"Onde foi que nós
erramos? É a famosa pergunta feita pelos pais quando o filho se desvia do que
eles consideram o "bom caminho". Da mesma forma , os
"explicadores" do Brasil vêm tentando , sem muito sucesso , encontrar
as razões que impedem nosso país de deslanchar e o mantêm pobre e desigual ,
distante do ideal que para ele traçamos , como se ele fosse apenas uma promessa
permanente, um eterno devir. Não que não haja explicações , apenas elas não são
convincentes.

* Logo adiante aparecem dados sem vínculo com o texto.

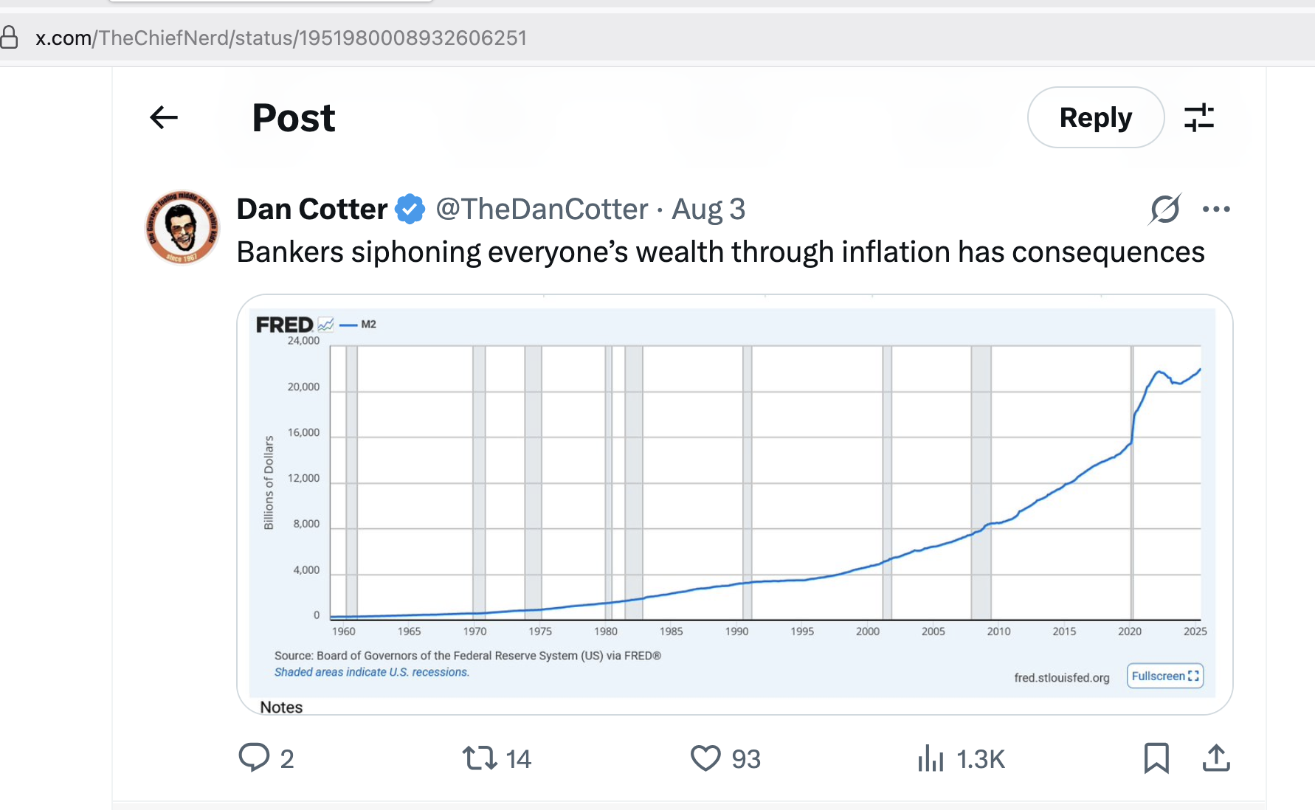
Task: Click the browser address bar URL
Action: (x=281, y=38)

E ficamos sem entender como é que um povo que enxergamos tão
esperto e cordial , vivendo numa terra que achamos tão generosa , não chegou
ainda ao tão ansiado Primeiro Mundo . [...] Por mais que isso fira a lógica ,
fazemos parte de uma nação sem a ela pertencer , não assumimos ônus e
responsabilidade da cidadania , sob o pretexto de não termos sido consultados
pela nação que escolheu 'esse povinho' que está aí. Isso nos exime da
responsabilidade sobre os desmandos dos governantes , a inoperância da polícia
, os sistemas previdenciários [...] , de saúde [...] e da educação [...] e o
transporte coletivo [...]. Reclamamos contra as ruas inundadas durante as
chuvas , mas cimentamos todo o nosso terreno e construímos o dobro da planta
aprovada na prefeitura. Declaramo-nos chocados com a violência no trânsito ,
mas transformamos as ruas (incluindo as faixas de pedestres) em espaço de
competição , onde nos sentimos como El Cid derrotando os mouros. Somos
esquizofrênicos sociais, divididos em nossa autoimagem generosa e
primeiro-mundista e nossa prática egoísta e autoritária. Enquanto nosso espelho nos mostra bons e
cordiais , nosso comportamento nos revela preconceituosos e agressivos. Como
estudantes preguiçosos , não assumimos a responsabilidade de nossas ações e
atribuímos aos outros a culpa pelo nosso fracasso. Se não tivéssemos sido
objeto do saque colonial ... Se o clima fosse mais frio, nossas avós fariam
conservas , o que aumentaria o valor agregado de nossos produtos agrícolas , já
que exportaríamos doce de graviola e goiaba , e não a fruta a granel... Se , se
, se. A verdade é que não assumimos ainda as responsabilidades decorrentes a
quem pertence a uma sociedade complexa , baseada em contratos sociais que só
funcionam se forem cumpridos por todos , o que inclui , é claro , responsabilidade social, produto
escasso por estas bandas. O fato de o Estado ter precedido a Nação no Brasil
talvez seja o motivo principal de haver um divórcio tão profundo entre governo
e sociedade , mas o reconhecimento desse "pecado original" não nos
exime de uma prática social adequada aos objetivos que alegamos desejar ao
nosso país. [...] O Brasil tem futuro? Tem , sim, e é o futuro que decidirmos
dar a ele. Sem determinismos geográficos , ou econômicos. Sonhar grande é
insuficiente . Há que construir este
sonho , pedra a pedra. Mais difícil que extrair petróleo e gás do fundo do mar
será construir uma nação mais justa, sem o populismo que tem servido para
escamotear as as desigualdades, por meio
de esmolas concedidas pelo poder. Cabe a nós decidir se queremos nos lançar a
essa empreitada.
-PINSKY , Jaime. O Brasil
no Primeiro Mundo. Estudos e Pesquisas, Rio de Janeiro : n. 225, maio 2008.